Given all this, on the proposition that Democrats should be unhappy about a certain near-term advantage because of speculative long-term effects that a Castle win in the primary wouldn’t have done anything to advance anyway, I vote “no.” O’Donnell’s win is, in fact, excellent news for the Democrats.
I think the basic answer is that everyone is right here. There's no question that Castle's loss is a huge win for the Democrats. The Tea Party has killed Republican chances of picking of the Senate.

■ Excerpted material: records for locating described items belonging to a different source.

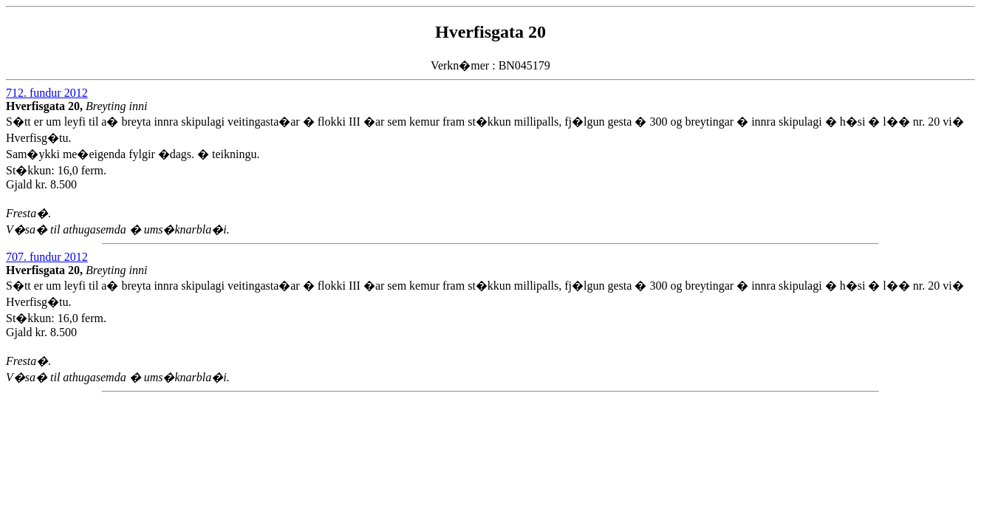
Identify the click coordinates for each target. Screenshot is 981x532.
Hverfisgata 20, (46, 106)
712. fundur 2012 (47, 92)
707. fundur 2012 (47, 256)
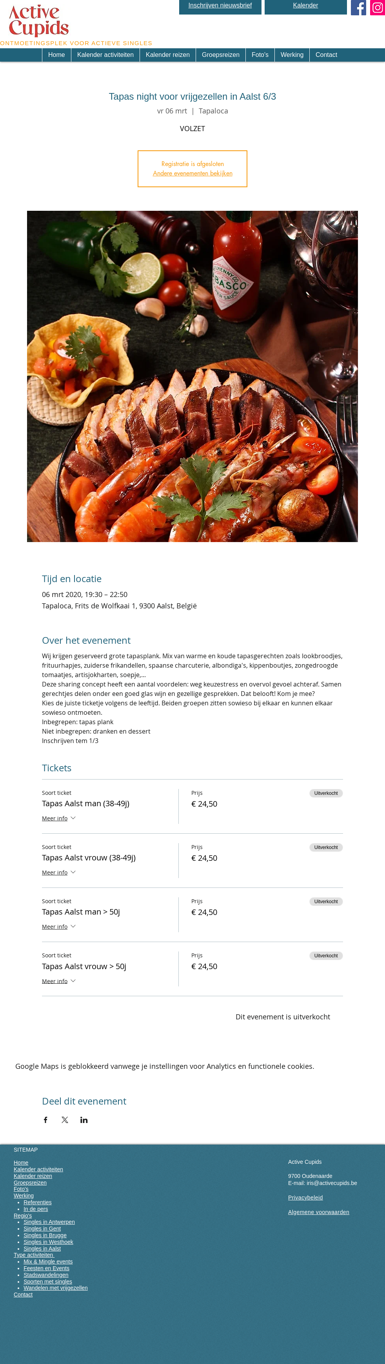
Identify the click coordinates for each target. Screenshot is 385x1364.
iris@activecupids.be (332, 1183)
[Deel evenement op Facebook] (45, 1120)
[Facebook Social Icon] (358, 7)
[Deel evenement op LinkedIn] (84, 1120)
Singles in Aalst (42, 1248)
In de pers (36, 1209)
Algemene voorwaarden (318, 1212)
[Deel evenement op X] (65, 1120)
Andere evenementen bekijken (192, 173)
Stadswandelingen (46, 1275)
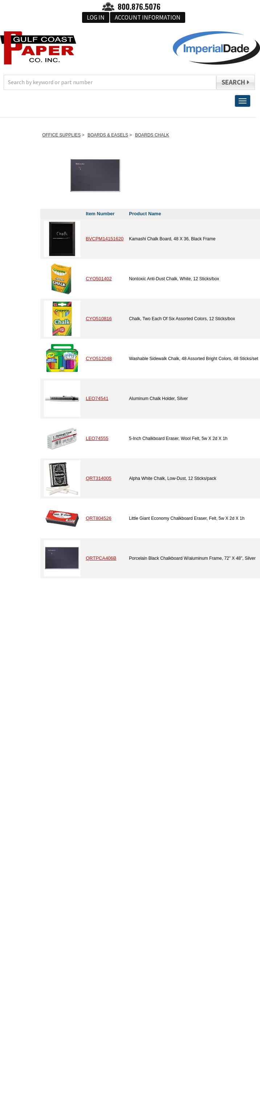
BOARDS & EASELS (108, 135)
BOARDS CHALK (152, 135)
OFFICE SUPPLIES (61, 135)
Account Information (147, 17)
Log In (96, 17)
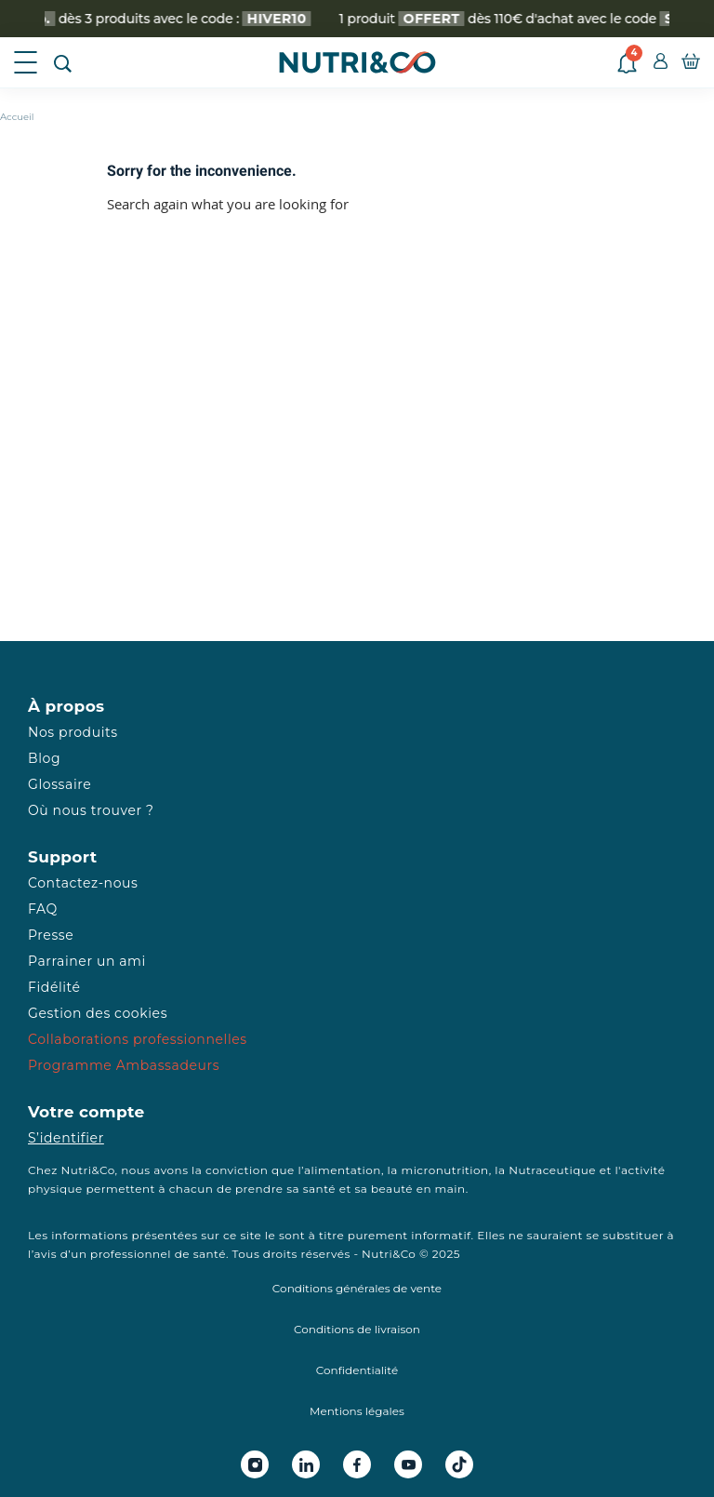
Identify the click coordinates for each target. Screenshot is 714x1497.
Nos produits (73, 732)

Or at least, I think they have. The reality is, no one knows what's going to happen this year. I really believe with Yglesias that the extremist takeover of the Republican Party is horrible for America. The media always presents two sides to every story. When one side is insane or extreme, it legitimizes it.
Let us review the climate change debate for a refresher on how this goes:
Reporter: Mr. Climatologist, is climate change for real?
Mr. Climatologist: Almost certainly. The vast majority of scientific evidence suggests that humans are causing a rapid change in the Earth's climate. Not a single peer-reviewed article suggests otherwise.
Reporter: Very interesting. Mr. Skeptic, what do you think about this evidence?
Mr. Skeptic: Absurd. We used to ride dinosaurs! Also, Jesus. Hey, there's some play-dough I can eat!
Reporter: You've heard both sides of the debate. What do you think?
These Tea Party ideas are presented pretty much the same. Rand Paul and Christine O'Donnell legitimize extremist ideas for the public. This is terrible for the nation in the long-term
Plus, there's always the chance that some of these people get elected. Paul is almost certainly going to win. Sharron Angle in Nevada may well do so. Delaware is neither Kentucky nor Nevada, but while O'Donnell probably loses, I wouldn't discount her ability to build a grassroots campaign and at least make it close.
Of course, as Lemieux points out, you can't predict the future with too much confidence. What seems good now may be terrible in the future. Or the other way around. And really, Castle and O'Connell would have voted the same 90% of the time anyway.
So it is a Democratic victory in Delaware. But one that I do believe has ominous overtones for the future.